Le visage du paysan prit une expression de défiance, il regarda le nouveau venu de la tête aux pieds, et tout à coup il s’écria avec une sorte de frémissement :

— Est-ce que vous seriez l’homme ?

Il jeta un nouveau coup d’œil sur l’étranger, fit trois pas en arrière, posa la lampe sur la table et décrocha son fusil du mur.

Cependant aux paroles du paysan : Est-ce que vous seriez l’homme ? … la femme s’était levée, avait pris ses deux enfants dans ses bras, et s’était réfugiée précipitamment derrière son mari, regardant l’étranger avec épouvante, la gorge nue, les yeux effarés, en murmurant tout bas : Tso-maraude.[1]

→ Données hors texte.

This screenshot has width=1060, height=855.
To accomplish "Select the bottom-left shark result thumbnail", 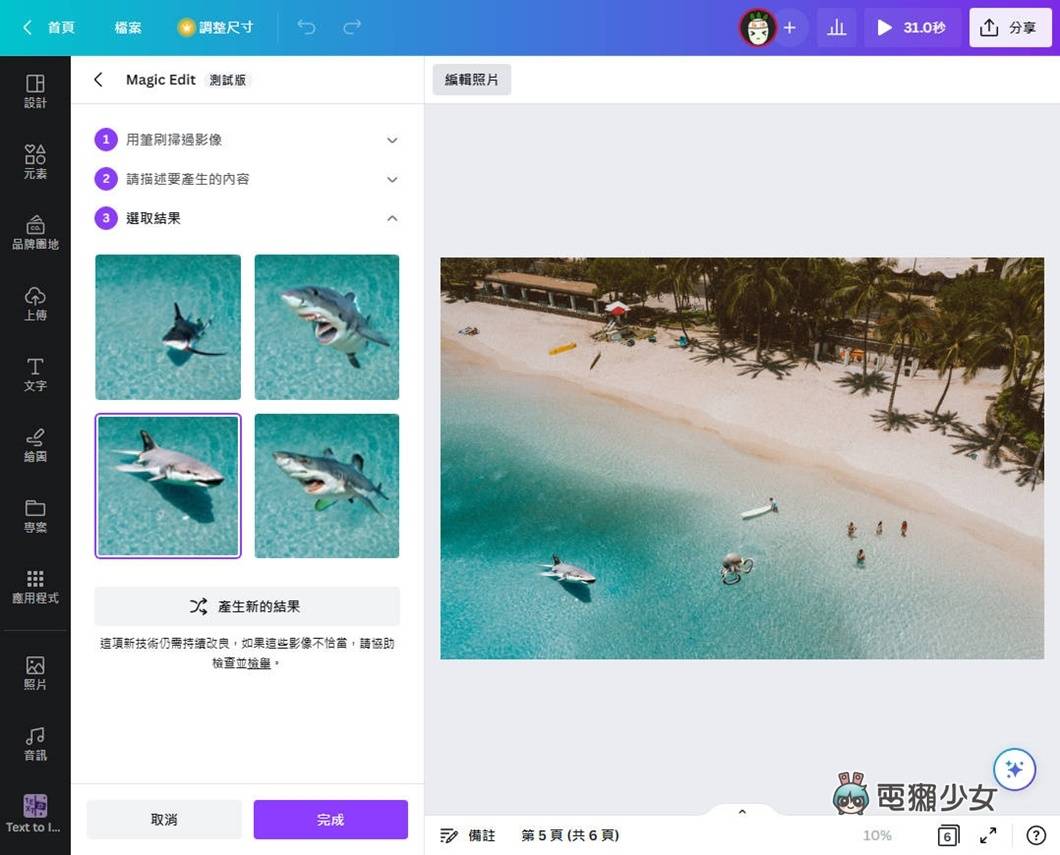I will [x=167, y=485].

Tout cela se fit en moins de temps qu’il ne faut pour se le figurer. Après avoir examiné quelques instants l’homme comme on examine une vipère, le maître du logis revint à la porte et dit :

— Va-t’en.

— Par grâce, reprit l’homme, un verre d’eau.

— Un coup de fusil ! dit le paysan.

Puis il referma la porte violemment, et l’homme l’entendit tirer deux gros verrous. Un moment après, la fenêtre se ferma au volet, et un bruit de barre de fer qu’on posait parvint au dehors.

La nuit continuait de tomber. Le vent froid des Alpes soufflait. À la lueur du jour expirant, l’étranger aperçut dans un des jardins qui bordent la rue une sorte de hutte


  1. Patois des Alpes françaises. Chat de maraude.